**REQUIRED ACTION**: Your output should be the line that contains "Given: Open the NETWORK section icon" and all lines after it in the records, retyped exactly through the last one.
# # # # # # #
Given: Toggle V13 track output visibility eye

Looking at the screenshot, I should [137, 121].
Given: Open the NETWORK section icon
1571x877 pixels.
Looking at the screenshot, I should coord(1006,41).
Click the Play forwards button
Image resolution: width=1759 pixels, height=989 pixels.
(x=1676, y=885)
# # # # # # #
**TASK RESPONSE**:
Given: Open the NETWORK section icon
1571x877 pixels.
Looking at the screenshot, I should coord(1006,41).
Click the Play forwards button
Image resolution: width=1759 pixels, height=989 pixels.
(x=1676, y=885)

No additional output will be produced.